* _Action item_
Would you go through the records below and copy each line with the string "height"?

* _Extracted information_
---
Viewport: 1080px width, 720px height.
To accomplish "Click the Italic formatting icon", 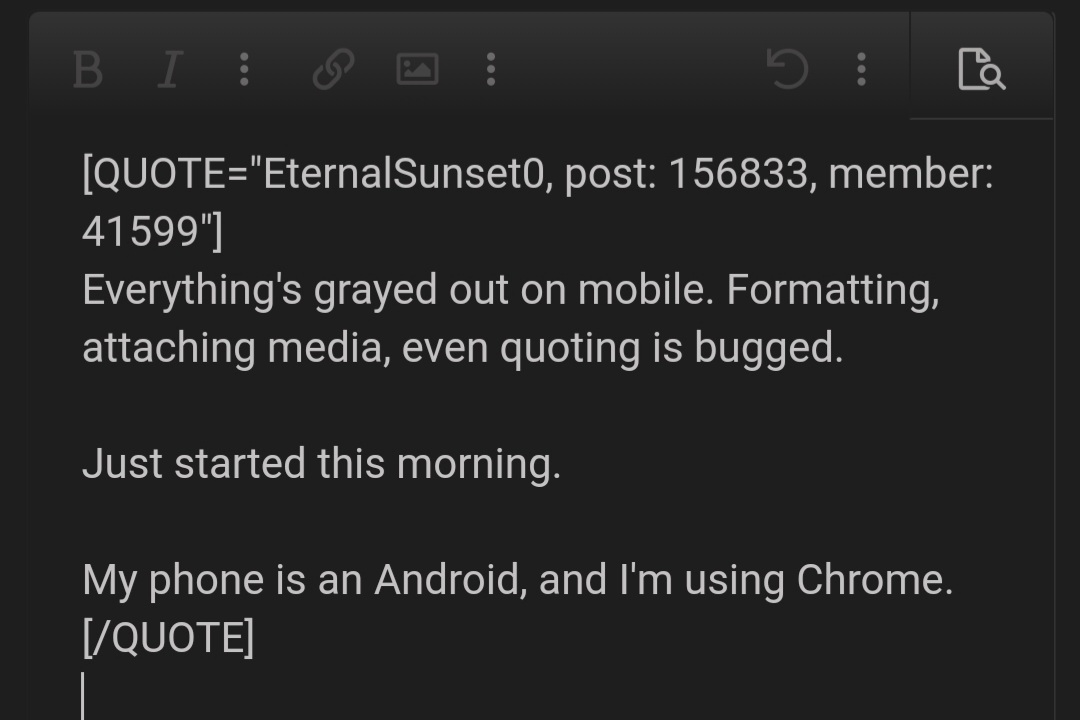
---
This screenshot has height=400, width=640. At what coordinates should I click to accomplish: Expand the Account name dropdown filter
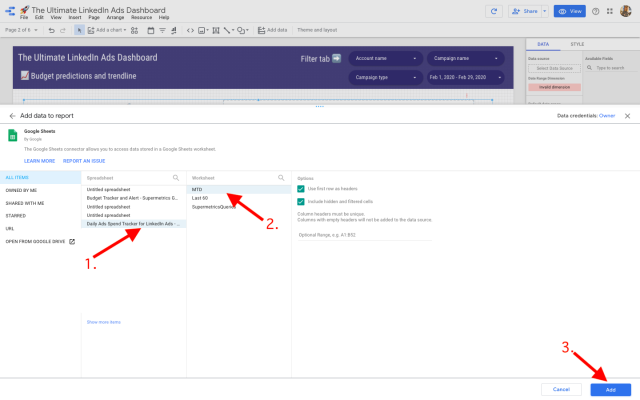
---
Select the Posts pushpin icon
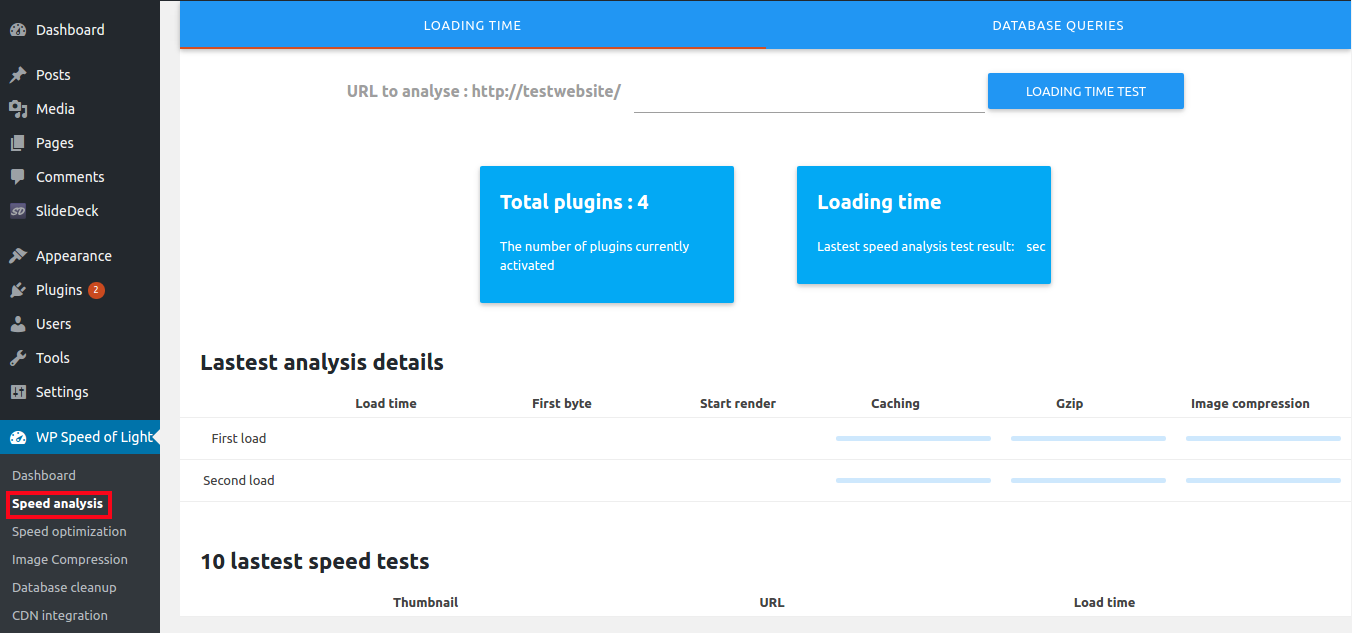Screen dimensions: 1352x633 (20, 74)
---
* _Task answer_
Viewport: 1080px width, 720px height.
This screenshot has height=400, width=640. At what coordinates should I click to accomplish: Expand the Account name dropdown filter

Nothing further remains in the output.